In Bell Magazine, Julie Ableson writes of the Harry Styles of it all: “Do trans femmes of color receive praise for doing the same thing every day? No. Do I think this is a sign of progress of society’s evolution away from binary gender? Yes. Do I think that white men should be upheld as the face of gender neutral fashion? No.”
The current face of gender fluidity in fashion is largely white, skinny, cisgendered, and heterosexual. In reality, fat, femme, queer people of color are those actually eating, living, and breathing this life. “While they are trying to make femininity powerful, at the same time they’re doing it through the guise of masculine privilege and white privilege,” said Cambell.
The commodification of queerness by an overeager and largely white audience distracts from the original and true purpose of queer expression: liberation. Ungendered and “deviant” fashion was meant to exist in a collectively imagined realm wholly removed from the expectations of the masses. As elements of queer culture migrate into the mainstream, it is being shrunken to be more digestible for a new audience who reduce these strategies of survival to mere entertainment.
“The Black queer femme grows up not themselves. They grow up and they fabricate parts of themselves only for the sake of their survival to lower the threshold of humiliation and prejudice. Because of that, the task of my adult life—of any black trans adult life—is to pick apart all those things you did fabricate and … establish the honing of an identity … but the only thing that interrupts that beautiful process is the white gaze,” said Cambell.
This gaze is heavy and demanding.

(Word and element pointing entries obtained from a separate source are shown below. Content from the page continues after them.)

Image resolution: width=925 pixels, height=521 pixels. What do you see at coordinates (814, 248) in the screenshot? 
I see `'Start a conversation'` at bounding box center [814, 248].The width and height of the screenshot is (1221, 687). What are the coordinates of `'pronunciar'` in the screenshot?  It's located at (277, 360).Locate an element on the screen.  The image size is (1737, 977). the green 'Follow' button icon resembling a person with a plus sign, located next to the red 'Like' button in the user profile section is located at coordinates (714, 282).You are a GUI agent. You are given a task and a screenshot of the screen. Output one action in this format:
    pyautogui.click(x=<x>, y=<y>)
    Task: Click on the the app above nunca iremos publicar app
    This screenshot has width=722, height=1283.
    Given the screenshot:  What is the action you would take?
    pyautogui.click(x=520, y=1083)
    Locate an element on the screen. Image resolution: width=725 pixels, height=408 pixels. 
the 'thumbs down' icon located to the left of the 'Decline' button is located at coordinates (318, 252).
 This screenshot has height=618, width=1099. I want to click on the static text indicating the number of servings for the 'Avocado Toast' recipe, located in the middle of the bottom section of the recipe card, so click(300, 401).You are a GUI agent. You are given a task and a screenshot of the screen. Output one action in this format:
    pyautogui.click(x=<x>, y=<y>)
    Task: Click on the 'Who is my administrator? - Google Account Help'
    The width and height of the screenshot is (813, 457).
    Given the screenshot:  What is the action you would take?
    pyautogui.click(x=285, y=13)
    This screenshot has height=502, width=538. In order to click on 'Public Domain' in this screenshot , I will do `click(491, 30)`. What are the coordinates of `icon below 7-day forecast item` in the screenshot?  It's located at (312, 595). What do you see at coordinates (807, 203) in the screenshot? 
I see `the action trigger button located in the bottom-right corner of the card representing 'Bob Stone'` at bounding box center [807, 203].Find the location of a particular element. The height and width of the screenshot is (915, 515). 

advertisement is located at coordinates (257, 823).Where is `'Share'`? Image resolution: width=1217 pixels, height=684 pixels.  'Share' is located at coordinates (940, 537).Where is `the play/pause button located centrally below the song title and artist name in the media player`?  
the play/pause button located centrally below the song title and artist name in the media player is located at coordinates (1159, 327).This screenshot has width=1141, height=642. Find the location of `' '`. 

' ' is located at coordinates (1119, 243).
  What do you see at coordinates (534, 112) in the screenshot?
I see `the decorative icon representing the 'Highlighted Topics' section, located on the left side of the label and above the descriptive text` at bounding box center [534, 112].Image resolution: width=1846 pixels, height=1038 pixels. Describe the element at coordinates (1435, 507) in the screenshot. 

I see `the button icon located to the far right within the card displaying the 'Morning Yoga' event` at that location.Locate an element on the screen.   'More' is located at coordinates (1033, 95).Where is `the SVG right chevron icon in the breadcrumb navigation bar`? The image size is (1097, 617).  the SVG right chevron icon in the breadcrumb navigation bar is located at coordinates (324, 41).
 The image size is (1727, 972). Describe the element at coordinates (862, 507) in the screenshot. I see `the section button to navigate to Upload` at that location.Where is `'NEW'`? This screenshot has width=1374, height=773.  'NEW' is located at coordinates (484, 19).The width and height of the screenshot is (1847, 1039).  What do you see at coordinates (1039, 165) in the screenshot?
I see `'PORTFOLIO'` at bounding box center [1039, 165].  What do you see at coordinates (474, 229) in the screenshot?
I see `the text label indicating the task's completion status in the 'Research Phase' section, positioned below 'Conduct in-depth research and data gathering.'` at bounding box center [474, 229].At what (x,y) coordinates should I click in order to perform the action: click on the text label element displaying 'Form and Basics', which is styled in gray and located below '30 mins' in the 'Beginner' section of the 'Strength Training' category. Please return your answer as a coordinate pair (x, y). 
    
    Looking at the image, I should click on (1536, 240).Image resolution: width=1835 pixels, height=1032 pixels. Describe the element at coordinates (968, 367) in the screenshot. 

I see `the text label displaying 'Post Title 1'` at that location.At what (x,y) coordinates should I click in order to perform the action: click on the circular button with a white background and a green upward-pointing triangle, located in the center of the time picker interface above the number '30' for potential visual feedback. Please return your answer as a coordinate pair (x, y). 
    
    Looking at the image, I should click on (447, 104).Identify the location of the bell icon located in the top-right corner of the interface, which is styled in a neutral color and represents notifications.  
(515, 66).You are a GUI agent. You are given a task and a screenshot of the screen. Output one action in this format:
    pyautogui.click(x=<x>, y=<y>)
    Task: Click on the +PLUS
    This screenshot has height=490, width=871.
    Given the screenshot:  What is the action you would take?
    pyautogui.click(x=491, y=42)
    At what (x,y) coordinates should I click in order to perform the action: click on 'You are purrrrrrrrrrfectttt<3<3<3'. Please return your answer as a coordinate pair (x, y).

It offers sanctuary and acceptance, but only if we don’t dare step out of line. As long as we keep our pretty mouths shut and wear our government-issued Pride Collection Target suits, we will be allowed to breathe their heterosexual air. As long as we smile and pretend that Harry Styles invented serving cunt, we will maintain the right to vote. Perhaps it is time we consider the consequences of assimilation and whether or not the mainstream recognition is worth the watering down of the queer experience.